Top of Study text

To merge the audio files together, a nodejs server loads the files from the Google Cloud storage as an array buffer using an axios POST request. From there, it puts each array buffer into a node Buffer using Buffer.from(), so now we have an array of Buffer objects. Then it uses Buffer.concat() to concatenate the Buffer objects into one big Buffer, which we then convert to Base64 data and send to the client server.
This is cool, but the issue arises when concatenating audio generated from different sources. The 4 sources I mentioned above are Text to Speech software platforms, such as Google Cloud Voice and Amazon Polly. Specifically, we have files from Google Cloud Voice, Amazon Polly, IBM Watson, and Microsoft Azure Text to Speech. Essentially just five text to speech solutions. Again, all individual files work, but when concatenating them together via this method there are some interesting effects.
When the sound files are concatenated, seemingly depending on which platform they originate from, the sound data either will or will not be included in the final sound file. Below is a 'compatibility' table based on my testing:
|------------|--------|--------|-----------|-----|
| Platform / | Google | Amazon | Microsoft | IBM |
|------------|--------|--------|-----------|-----|
| Google | Yes | No | No | No |
|------------|--------|--------|-----------|-----|
| Amazon | | No | No | Yes |
|------------|--------|--------|-----------|-----|
| Microsoft | | | Yes | No |
|------------|--------|--------|-----------|-----|
| IBM | | | | Yes |
|------------|--------|--------|-----------|-----|
The effect is as follows: When I play the large output file, it will always start playing the first sound file included. From there, if the next sound file is compatible, it is heard, otherwise it is skipped entirely (no empty sound or anything). If it was skipped, the 'length' of that file (for example 10s long audio file) is included at the end of the generated output sound file. However, the moment that my audio player hits the point where the last 'compatible' audio has played, it immediately skips to the end.
As a scenario:
Input:
sound1.mp3 (3s) -> Google
sound2.mp3 (5s) -> Amazon
sound3.mp3 (7s)-> Google
sound4.mp3 (11s) -> IBM
Output:
output.mp3 (26s) -> first 10s is sound1 and sound3, last 16s is skipped.
In this case, the output sound file would be 26s seconds long. For the first 10 seconds, you would hear the sound1.mp3 and sound3.mp3 played back to back. Then at 10s (at least playing this mp3 file in firefox) the player immediately skips to the end at 26s.

Bottom of Study text

> _Brief 1_
In the text on merging audio files, copy the passage from "This is cool, but" to "some interesting effects." word for word.
> _Brief 2_
Translate this sentence from the text on merging audio files into Spanish: "When I play the large output file, it will always start playing the first sound file included."
> _Brief 3_
Decide whether each statement agrees with the text on merging audio files. Answer yes or no and quote the words from the text that settle it.
(a) The nodejs server loads the files from Google Cloud storage with an axios POST request.
(b) The individual audio files do not play correctly on their own.
(c) In the scenario, the output file is 26 seconds long.

Top of Supplied records

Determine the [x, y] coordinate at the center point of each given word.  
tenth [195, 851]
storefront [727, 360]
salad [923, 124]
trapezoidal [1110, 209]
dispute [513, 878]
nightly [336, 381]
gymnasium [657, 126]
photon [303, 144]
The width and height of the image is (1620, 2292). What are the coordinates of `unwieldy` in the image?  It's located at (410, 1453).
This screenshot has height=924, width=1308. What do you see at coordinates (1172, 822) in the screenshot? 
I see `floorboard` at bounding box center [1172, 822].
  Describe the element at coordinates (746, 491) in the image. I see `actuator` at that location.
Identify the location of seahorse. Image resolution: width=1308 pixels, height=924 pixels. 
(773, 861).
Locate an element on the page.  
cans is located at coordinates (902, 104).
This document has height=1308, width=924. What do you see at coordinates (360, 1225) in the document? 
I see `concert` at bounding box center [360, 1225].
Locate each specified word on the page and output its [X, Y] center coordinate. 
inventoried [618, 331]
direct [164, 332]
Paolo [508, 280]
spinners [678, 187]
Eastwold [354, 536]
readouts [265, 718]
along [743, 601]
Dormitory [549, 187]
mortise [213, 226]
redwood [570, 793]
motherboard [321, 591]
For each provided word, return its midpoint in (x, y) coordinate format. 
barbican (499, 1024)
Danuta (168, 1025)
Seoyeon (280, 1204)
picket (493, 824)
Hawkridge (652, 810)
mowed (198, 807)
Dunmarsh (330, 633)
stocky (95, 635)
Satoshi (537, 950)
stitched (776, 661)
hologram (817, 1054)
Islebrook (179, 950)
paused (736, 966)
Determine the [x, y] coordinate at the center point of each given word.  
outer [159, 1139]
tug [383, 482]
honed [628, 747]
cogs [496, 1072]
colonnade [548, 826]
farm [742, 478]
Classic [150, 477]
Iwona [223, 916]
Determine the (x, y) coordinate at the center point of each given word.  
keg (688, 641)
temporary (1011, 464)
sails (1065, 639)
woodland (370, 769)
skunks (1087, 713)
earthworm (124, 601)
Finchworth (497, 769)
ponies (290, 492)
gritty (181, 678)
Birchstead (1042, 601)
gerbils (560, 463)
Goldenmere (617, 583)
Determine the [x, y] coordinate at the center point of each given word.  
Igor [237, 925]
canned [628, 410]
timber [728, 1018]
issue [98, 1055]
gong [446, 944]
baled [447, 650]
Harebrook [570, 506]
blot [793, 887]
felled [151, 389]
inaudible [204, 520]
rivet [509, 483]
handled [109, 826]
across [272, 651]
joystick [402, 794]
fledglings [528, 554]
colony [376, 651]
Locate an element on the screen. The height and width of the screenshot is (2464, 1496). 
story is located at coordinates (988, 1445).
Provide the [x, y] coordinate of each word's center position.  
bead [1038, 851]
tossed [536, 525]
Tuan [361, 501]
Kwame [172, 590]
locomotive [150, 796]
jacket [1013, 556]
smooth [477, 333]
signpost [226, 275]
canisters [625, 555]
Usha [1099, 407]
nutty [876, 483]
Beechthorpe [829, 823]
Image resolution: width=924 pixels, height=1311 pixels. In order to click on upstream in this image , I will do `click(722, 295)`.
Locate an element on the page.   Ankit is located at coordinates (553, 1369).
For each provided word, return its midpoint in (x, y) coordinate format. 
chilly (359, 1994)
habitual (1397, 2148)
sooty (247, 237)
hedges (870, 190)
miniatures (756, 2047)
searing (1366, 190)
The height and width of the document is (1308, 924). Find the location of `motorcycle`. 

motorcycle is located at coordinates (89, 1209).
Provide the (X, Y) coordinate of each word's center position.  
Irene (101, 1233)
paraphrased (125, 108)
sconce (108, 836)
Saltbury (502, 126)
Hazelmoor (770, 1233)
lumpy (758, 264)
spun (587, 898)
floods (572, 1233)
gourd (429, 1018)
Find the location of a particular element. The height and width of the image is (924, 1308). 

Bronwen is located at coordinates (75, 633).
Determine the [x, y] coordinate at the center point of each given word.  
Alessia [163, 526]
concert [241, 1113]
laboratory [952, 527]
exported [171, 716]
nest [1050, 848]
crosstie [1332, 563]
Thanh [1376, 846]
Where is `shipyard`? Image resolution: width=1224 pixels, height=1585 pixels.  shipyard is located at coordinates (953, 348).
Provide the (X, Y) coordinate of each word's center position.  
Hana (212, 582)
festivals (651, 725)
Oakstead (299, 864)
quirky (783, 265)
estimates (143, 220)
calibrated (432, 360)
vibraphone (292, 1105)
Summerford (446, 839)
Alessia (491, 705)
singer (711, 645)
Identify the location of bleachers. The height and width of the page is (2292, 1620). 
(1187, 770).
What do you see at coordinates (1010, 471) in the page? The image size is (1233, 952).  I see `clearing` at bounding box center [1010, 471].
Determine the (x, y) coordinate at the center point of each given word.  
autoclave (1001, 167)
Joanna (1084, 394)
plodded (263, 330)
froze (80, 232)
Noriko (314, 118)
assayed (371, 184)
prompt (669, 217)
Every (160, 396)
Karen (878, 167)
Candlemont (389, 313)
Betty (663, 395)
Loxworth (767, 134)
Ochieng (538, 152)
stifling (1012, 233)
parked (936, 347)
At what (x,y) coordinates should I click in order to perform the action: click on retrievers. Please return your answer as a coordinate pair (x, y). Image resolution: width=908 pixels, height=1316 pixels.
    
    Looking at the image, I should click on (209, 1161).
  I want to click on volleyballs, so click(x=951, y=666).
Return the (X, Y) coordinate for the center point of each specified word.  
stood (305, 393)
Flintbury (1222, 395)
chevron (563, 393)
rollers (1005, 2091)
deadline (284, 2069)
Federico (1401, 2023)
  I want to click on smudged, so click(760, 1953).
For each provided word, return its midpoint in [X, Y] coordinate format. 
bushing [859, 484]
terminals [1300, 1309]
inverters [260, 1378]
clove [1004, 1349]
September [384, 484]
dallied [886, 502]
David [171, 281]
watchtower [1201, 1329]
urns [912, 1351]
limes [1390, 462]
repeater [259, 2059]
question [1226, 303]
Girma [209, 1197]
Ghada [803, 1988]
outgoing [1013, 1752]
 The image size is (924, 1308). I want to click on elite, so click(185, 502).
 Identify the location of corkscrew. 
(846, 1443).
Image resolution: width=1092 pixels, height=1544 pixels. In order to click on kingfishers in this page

Bottom of Supplied records

> _Expected answer 1_
This is cool, but the issue arises when concatenating audio generated from different sources. The 4 sources I mentioned above are Text to Speech software platforms, such as Google Cloud Voice and Amazon Polly. Specifically, we have files from Google Cloud Voice, Amazon Polly, IBM Watson, and Microsoft Azure Text to Speech. Essentially just five text to speech solutions. Again, all individual files work, but when concatenating them together via this method there are some interesting effects.

> _Expected answer 2_
Cuando reproduzco el archivo de salida grande, siempre empieza a reproducir el primer archivo de sonido incluido.

> _Expected answer 3_
(a) Yes: "a nodejs server loads the files from the Google Cloud storage as an array buffer using an axios POST request"
(b) No: "all individual files work"
(c) Yes: "the output sound file would be 26s seconds long"